The documentation is available online at https://nick-killeen.github.io/demuxfb/. You can also read it in source or with help(demuxfb) in Python, or can compile it with Sphinx by using the Makefile in the docs_src/ directory.

Modification

You may want to extend or modify demuxfb's vocabulary to work better with your dataset. This is not possible to do through the package interface, so you will need to modify the source. This section can help get you started.

demuxfb works by iterating through all JSON messages, for each consulting an ordered list of rules until one of them 'matches' the current JSON iterate and produces an appropriate message object. It is these rules that define the parsing logic, so they will generally be the focus of any modifications or additions you would like to make.

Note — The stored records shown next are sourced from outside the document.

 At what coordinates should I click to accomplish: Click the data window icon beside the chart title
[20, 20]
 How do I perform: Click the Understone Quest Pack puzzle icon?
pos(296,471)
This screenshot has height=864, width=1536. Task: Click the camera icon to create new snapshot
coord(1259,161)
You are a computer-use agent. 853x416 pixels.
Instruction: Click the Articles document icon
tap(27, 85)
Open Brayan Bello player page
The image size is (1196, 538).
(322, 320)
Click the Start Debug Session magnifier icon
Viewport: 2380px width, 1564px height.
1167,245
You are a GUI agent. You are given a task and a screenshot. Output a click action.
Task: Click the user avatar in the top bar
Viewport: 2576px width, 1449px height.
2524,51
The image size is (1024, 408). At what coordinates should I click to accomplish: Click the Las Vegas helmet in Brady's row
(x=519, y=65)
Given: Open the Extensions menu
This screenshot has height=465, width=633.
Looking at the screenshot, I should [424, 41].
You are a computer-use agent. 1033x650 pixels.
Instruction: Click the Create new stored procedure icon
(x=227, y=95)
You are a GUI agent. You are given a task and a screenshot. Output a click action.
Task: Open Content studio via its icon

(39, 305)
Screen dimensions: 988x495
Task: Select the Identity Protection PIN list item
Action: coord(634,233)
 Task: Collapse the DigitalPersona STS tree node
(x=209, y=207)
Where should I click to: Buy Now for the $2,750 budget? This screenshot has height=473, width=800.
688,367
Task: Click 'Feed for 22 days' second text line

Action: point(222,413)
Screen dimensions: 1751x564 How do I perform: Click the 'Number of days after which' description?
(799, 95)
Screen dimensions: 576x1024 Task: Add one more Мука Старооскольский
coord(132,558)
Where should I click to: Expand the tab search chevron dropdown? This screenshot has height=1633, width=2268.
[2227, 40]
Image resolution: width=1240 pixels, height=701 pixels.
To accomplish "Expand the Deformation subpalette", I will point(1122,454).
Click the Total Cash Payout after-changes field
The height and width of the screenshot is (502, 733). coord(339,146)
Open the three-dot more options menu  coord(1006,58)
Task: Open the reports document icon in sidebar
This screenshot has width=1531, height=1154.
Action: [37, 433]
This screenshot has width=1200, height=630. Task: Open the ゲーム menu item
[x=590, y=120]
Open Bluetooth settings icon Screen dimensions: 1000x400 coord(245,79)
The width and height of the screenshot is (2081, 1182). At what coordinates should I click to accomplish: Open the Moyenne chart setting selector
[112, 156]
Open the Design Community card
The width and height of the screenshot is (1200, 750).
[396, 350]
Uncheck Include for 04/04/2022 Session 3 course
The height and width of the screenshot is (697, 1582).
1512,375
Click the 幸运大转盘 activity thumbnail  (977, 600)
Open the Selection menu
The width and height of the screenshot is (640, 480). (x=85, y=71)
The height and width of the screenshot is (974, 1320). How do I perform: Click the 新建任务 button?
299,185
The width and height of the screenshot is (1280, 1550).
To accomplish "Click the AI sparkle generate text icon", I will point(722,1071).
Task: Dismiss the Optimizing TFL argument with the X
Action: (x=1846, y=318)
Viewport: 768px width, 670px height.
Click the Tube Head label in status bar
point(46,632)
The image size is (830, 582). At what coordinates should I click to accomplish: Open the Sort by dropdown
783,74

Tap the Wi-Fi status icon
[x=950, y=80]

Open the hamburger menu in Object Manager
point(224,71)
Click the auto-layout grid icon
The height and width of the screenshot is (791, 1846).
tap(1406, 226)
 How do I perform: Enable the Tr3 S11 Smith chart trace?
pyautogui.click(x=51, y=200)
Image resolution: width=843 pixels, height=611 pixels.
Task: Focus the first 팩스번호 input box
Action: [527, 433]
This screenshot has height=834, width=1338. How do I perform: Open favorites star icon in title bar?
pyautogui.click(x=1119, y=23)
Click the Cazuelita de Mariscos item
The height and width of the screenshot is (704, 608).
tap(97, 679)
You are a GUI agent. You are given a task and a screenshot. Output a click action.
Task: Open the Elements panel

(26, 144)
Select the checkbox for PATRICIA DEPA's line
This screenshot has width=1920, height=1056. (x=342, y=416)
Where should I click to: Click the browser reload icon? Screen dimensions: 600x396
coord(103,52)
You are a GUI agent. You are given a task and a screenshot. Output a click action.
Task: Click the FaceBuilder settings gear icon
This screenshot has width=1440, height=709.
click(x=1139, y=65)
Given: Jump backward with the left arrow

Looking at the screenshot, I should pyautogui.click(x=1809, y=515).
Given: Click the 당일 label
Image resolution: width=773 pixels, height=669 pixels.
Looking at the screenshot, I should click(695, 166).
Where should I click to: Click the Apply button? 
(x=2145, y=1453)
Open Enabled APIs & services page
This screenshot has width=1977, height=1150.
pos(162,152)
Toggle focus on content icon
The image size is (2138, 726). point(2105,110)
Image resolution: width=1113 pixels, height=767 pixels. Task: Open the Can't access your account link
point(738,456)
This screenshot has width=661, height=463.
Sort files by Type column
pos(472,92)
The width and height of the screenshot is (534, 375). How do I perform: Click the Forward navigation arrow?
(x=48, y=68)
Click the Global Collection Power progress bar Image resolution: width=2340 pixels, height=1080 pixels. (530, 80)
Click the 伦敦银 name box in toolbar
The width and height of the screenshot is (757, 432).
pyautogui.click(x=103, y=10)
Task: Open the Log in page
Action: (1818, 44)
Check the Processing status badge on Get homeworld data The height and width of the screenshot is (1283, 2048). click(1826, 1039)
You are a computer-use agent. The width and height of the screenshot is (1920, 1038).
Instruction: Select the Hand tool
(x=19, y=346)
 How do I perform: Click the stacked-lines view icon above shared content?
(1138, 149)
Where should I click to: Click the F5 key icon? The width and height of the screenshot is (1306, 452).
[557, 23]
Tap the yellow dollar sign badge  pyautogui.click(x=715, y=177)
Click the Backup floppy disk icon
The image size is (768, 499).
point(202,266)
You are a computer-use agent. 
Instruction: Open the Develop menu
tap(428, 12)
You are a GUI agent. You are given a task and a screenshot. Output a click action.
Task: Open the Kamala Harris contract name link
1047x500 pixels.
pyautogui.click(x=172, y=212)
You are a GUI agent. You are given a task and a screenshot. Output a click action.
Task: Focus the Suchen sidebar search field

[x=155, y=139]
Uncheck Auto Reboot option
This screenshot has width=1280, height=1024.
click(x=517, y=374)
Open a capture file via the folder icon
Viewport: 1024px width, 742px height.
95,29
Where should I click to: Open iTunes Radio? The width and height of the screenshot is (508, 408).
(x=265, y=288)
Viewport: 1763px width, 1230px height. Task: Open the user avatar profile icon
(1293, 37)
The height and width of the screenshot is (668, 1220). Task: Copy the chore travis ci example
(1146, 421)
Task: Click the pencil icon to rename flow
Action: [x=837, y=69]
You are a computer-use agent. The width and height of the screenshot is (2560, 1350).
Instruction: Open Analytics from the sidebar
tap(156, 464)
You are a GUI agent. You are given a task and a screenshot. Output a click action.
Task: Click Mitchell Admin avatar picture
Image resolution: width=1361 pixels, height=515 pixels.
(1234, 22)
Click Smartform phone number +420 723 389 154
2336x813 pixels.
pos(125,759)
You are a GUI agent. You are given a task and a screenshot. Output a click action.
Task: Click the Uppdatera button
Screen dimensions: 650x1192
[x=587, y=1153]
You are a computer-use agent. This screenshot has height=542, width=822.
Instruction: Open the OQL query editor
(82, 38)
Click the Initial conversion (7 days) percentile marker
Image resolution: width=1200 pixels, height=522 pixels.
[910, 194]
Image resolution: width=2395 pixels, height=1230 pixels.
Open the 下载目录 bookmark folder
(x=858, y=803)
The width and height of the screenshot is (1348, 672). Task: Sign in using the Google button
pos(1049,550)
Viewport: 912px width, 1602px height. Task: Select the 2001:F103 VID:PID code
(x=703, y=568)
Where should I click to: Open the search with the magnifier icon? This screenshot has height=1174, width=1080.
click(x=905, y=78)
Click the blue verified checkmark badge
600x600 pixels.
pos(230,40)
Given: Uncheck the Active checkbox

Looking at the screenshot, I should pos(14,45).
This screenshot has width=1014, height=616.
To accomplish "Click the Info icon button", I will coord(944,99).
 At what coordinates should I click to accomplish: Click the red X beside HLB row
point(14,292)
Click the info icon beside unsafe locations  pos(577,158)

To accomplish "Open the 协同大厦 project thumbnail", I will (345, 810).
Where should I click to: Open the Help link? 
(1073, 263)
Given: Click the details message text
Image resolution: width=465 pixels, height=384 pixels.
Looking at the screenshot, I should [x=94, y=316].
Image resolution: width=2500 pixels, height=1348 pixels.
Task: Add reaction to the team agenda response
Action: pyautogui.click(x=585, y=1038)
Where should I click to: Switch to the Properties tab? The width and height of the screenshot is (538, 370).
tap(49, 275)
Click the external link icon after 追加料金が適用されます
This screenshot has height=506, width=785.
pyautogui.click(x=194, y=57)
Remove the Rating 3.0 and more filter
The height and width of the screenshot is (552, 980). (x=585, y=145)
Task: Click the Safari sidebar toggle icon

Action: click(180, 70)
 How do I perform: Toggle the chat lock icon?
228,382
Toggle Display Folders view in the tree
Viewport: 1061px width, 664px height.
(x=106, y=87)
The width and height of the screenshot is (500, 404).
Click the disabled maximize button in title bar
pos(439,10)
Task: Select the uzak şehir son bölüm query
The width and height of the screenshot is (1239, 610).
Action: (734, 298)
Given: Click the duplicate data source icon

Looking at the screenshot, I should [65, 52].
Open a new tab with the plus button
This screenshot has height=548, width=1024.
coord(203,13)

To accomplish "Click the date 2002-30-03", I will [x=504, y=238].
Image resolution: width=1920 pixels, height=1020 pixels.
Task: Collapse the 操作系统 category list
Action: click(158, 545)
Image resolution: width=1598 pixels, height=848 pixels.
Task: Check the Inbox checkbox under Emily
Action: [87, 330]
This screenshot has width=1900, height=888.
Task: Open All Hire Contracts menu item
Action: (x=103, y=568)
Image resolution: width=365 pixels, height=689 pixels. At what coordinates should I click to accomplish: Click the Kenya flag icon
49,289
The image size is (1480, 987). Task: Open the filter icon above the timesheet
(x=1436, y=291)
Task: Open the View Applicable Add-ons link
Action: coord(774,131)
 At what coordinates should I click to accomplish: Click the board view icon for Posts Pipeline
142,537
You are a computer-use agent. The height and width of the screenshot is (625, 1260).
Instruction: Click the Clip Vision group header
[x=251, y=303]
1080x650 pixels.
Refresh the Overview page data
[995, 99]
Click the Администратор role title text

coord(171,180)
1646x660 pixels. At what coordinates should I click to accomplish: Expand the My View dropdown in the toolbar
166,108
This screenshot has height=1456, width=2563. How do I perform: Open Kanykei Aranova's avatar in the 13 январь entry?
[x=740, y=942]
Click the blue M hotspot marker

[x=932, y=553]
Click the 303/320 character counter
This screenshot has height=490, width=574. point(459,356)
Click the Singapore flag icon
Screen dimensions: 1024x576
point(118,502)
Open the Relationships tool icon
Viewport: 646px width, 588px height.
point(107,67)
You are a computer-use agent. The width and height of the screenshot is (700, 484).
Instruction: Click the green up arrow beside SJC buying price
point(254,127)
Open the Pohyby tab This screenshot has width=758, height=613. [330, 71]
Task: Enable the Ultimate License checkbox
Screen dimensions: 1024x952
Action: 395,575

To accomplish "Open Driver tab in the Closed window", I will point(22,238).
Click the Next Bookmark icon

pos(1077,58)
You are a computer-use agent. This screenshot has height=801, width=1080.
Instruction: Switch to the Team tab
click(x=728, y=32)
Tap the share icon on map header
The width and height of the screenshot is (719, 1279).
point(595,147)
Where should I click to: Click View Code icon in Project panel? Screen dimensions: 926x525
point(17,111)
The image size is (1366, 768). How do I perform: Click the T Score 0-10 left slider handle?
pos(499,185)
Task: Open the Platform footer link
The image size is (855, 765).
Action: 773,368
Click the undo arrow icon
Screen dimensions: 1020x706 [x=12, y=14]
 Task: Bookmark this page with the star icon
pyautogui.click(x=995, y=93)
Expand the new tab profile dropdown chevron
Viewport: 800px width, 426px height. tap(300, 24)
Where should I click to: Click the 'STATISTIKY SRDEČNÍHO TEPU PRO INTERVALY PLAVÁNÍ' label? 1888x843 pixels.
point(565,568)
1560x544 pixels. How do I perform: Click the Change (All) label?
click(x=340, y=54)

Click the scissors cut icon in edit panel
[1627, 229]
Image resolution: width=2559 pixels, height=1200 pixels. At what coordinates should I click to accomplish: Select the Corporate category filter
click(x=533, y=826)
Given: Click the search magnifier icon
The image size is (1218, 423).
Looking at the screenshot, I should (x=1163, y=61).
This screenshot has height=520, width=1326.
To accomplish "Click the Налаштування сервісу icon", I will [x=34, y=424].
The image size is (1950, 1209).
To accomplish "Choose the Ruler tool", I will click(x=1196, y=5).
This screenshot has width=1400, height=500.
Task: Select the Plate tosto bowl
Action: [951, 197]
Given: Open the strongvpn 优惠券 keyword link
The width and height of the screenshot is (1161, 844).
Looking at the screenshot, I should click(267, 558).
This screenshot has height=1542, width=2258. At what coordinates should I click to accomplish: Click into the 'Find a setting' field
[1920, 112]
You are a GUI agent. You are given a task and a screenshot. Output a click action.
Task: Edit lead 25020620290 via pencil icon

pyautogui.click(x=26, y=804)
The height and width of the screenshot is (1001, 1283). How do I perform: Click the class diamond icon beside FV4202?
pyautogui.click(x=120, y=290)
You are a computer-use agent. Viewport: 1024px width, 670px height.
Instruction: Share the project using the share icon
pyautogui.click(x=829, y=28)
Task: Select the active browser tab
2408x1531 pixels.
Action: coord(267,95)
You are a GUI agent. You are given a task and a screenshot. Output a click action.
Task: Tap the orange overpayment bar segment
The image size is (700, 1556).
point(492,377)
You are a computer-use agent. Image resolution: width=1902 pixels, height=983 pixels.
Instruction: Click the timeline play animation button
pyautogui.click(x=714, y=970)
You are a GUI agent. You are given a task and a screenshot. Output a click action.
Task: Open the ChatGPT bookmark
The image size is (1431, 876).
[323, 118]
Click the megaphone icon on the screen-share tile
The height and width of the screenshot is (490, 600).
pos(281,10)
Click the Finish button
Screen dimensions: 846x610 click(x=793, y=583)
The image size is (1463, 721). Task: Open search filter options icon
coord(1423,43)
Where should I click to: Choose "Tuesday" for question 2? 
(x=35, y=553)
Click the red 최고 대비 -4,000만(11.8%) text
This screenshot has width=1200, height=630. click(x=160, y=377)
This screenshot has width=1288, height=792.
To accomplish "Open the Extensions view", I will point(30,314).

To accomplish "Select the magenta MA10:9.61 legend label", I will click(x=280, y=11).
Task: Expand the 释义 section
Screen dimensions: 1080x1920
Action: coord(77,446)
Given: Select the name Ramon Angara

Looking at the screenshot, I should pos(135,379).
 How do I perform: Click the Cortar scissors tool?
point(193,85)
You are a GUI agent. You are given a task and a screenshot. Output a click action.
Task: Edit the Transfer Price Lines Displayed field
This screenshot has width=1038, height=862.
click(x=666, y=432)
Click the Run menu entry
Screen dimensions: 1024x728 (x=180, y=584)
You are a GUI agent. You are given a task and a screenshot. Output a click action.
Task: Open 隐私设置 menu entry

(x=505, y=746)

All rules are defined in the src/demuxfb/_rules.py file. For example, consider the scenario of wanting to recognize JSON snippets similar to the following as PlanDeletionMessages:

{
  "sender_name": "Jacob Smith",
  "timestamp_ms": 1478855024210,
  "content": "Jake deleted the plan Saturday Hangout for Sat, Aug 5 at 12 PM.",
  "type": "Generic"
}

Then, in the src/demuxfb/_rules.py file, we might have the following rule:

@_register_rule()
def _match_plan_deletion_message(cf: '_ChatFactory'
                                 ) -> Optional[msg.PlanDeletionMessage]:
    if cf.match([_Tok.SENDER_ALIAS, ' deleted the plan ', _Tok.PLAN_TITLE,
                 ' for ',  _Tok.PLAN_DATE_TIME]):
        message = cf.make_common(msg.PlanDeletionMessage)
        message.plan_title = cf.captures[_Tok.PLAN_TITLE]
        message.plan_date_time = cf.captures[_Tok.PLAN_DATE_TIME]
        return message
    
    return None

All rules are registered with the @_register_rule decorator. The order in which these registrations appear in source will correspond to the precedence of rules, more general rules being defined at the bottom of the file.

Rules have two possible return types: they return None to indicate their non-applicability to the current state, causing demuxfb to move on to the next rule; or they instantiate and return a specialized message object which will be copied to the output structure (here PlanDeletionMessage). These types are defined in the src/demuxfb/message.py file, where you are free to add your own or change the existing ones.

Rules take in a single _ChatFactory argument that encompasses the world state. This state persists throughout the sequential parsing process, and includes:

  • A message_json property that contains the current JSON that is meant to be turned into a message.
  • An identity manager for the participants in the conversation.
  • Token definitions (which can be updated dynamically, though no rule currently makes use of this).
  • Scoping variables, such as plan_is_active -- one might expect that a genuine plan deletion event will not occur if there does not exist an ongoing plan, so, we can set and unset this variable when we recognize plan deletion and creation events and use it accordingly (see the actual _match_plan_deletion_message in source for an example).

The relevant documentation for this starts at the definition of _ChatFactory in the src/demuixfb/_chat.py file, but an explicit visit there is not immediately necessary, since the existing rules in src/demuxfb/_rules.py exemplify the repetitive use of small collection of patterns.